I have always heard that money cannot buy happiness. I have said it myself countless times. But I have to confess, I always felt like a liar when I said it. I looked at what I considered rich people and saw that they are as messed up as the rest of us—sometimes it seems even more so. But even knowing this, I always felt jealous of them—no matter how much I tried to talk myself out of it.
I know someone who is very wealthy. But it certainly hasn’t helped her happiness in life. Several of her most important relationships are extremely strained or even no longer friendly. That’s nothing I’m jealous of. I also have a dear friend who is very happy and never has “enough” money. She struggles financially from time to time, but it doesn’t bother her. I am jealous of her (not her life—but the way she is).

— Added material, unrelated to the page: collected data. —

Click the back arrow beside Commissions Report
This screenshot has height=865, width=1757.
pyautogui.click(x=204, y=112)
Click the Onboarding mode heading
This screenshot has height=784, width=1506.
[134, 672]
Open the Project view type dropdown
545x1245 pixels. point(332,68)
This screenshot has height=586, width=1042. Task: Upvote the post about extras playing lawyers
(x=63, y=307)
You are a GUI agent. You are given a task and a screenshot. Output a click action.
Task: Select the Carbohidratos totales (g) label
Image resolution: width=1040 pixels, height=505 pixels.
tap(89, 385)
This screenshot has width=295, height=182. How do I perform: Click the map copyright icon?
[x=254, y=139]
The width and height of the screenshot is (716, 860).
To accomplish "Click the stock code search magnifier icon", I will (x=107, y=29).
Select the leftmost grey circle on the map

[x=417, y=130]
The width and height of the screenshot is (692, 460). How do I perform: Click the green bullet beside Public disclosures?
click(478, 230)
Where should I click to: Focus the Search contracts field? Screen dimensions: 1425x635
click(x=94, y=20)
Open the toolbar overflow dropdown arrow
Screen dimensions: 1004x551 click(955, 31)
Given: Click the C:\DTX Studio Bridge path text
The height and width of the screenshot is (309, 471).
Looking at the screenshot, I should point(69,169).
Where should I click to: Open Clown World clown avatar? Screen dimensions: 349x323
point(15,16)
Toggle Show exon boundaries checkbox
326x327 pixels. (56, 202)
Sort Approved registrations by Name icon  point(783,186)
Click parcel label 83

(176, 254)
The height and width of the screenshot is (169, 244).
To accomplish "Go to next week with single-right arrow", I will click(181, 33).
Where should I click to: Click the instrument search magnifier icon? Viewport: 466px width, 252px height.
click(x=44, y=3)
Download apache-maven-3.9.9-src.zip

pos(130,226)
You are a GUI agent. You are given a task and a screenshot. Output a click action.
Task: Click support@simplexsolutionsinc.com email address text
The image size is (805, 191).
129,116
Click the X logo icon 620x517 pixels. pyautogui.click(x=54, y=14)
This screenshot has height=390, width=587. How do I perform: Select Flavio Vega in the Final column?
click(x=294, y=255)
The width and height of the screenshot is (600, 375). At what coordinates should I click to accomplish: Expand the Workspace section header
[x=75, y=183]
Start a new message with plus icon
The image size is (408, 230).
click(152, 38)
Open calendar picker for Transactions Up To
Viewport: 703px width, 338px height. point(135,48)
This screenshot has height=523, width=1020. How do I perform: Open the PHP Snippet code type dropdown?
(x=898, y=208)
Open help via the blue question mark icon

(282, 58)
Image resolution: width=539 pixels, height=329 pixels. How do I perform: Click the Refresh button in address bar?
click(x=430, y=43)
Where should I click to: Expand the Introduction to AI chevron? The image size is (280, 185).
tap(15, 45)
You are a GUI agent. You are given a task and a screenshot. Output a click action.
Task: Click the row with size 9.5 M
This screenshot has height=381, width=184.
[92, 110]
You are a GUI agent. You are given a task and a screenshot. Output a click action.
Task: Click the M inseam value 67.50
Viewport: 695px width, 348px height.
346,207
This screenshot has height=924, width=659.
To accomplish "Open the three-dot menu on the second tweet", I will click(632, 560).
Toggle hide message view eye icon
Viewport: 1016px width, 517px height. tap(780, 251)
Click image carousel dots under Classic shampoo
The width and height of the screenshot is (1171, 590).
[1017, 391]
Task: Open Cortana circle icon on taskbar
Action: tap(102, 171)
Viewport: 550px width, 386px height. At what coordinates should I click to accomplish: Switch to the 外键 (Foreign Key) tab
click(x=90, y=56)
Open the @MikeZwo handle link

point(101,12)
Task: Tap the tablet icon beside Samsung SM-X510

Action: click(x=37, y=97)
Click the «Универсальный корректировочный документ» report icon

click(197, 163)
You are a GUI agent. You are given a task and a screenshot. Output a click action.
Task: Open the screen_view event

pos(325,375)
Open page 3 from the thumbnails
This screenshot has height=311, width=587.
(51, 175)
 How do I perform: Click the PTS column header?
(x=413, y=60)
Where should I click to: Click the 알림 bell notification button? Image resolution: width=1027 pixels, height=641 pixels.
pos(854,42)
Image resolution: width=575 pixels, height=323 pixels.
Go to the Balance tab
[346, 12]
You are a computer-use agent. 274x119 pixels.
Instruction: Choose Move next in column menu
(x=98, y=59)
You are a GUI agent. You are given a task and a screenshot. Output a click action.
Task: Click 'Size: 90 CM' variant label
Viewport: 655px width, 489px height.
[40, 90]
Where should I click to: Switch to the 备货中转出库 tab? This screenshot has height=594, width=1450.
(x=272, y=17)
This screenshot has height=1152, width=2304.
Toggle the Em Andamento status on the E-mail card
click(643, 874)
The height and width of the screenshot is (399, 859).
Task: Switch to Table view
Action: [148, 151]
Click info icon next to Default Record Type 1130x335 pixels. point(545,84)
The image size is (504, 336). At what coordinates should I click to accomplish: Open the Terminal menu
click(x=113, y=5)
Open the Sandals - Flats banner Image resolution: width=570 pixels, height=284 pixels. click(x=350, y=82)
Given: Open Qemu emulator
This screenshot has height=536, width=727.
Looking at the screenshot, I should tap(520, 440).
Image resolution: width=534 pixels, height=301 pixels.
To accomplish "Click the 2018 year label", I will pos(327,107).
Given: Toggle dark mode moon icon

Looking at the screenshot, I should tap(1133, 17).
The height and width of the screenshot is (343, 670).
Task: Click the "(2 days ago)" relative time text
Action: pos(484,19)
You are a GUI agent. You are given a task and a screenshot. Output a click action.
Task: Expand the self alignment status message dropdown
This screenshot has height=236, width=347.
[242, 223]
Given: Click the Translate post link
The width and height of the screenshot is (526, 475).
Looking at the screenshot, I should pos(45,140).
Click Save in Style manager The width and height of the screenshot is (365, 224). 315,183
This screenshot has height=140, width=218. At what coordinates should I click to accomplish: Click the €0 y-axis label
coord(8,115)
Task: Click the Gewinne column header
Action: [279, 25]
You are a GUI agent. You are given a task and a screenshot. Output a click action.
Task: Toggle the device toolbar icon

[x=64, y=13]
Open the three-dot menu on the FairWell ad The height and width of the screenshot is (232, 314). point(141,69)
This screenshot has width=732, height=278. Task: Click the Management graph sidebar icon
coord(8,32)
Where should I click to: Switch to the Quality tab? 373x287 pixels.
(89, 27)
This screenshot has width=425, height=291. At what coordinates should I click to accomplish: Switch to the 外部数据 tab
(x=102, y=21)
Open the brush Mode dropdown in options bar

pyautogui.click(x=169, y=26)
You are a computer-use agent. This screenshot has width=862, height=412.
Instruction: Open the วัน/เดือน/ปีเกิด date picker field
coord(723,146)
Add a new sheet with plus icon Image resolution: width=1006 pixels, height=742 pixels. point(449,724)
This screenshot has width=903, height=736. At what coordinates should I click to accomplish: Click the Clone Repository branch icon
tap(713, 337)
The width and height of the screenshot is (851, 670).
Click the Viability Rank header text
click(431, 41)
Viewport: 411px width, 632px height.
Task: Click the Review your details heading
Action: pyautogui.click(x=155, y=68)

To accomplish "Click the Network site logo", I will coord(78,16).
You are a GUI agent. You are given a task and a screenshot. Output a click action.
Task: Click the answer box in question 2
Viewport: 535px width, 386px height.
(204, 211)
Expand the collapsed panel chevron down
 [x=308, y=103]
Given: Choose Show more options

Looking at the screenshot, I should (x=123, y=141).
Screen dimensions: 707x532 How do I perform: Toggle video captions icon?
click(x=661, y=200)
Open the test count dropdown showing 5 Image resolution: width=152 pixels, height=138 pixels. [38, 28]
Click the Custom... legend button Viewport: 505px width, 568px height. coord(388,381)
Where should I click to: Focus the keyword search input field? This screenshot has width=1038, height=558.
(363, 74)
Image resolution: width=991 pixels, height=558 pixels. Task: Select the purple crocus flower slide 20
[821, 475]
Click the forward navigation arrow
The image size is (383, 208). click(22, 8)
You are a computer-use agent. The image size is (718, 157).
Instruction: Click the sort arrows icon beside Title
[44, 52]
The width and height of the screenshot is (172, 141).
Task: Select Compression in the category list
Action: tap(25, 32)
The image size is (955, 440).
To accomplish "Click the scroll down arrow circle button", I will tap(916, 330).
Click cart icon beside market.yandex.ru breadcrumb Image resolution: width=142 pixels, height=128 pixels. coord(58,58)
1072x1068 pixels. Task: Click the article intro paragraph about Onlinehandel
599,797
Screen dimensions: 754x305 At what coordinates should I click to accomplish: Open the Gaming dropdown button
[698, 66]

But underneath that rational part of my thinking there was always a strong feeling that if I had more money I would be happier. I felt that if I had the money, I would have security and serenity—I would not always be worried about it. I also wanted to protect my kids—and I felt that if they had a big fat trust fund, that would help. Even though I knew families with big fat trust funds for their kids, and those kids were a mess. I confess that my sense of happiness was connected to money.
I have always felt unsettled and incomplete about this. It never felt exactly right, like there was something I wasn’t seeing clearly, but I couldn’t stop myself from worrying about it. Look, I’m talking about money because this is one of my Achilles’ heels. But feel free to substitute your own: weight, love life, food habits, kids, career success, etc.—anything that you feel is tied up with your happiness.
I had this real epiphany in the wee hours of the morning, half asleep and half awake: Money is money and happy is happy. They are two different things.
Money and happiness were inextricably linked—not in reality, but in my thinking. In reality, they are separate. I am not saying that they are not sometimes related. It’s just that they are different. This is very profound for me.
I know rich unhappy people. I know happy people who are just getting by. I know rich people who are cheap. I know people of modest means who are very generous. To some people, downsizing is freedom. Others experience it as shame: a sign of being poor or not having enough.
The times I have felt the happiest had nothing to do with money—they had to do with love and gratitude and appreciation. They are the times when I feel my closeness to my Creator—and money doesn’t live in that reality. Of course, I need money to pay my bills, and do things in the physical realm. It’s just that that is not where happiness lives. Happiness lives in a different realm; not a physical one, but an experiential-spiritual one.
Look at how our thinking confuses things for us. It is not the circumstances of our lives that determine our experience. It is how we think about our circumstances that determines our experience of life. It is how we judge them, and what story we tell ourselves about those circumstances.
You can have money and be happy or sad.
You can be happy or sad and not have money.
It is hard to explain how freeing this was for me. The two things can be connected, but they are not cause and effect. In that moment I understood deeply that I can be okay regardless of how much money I have—or don’t have.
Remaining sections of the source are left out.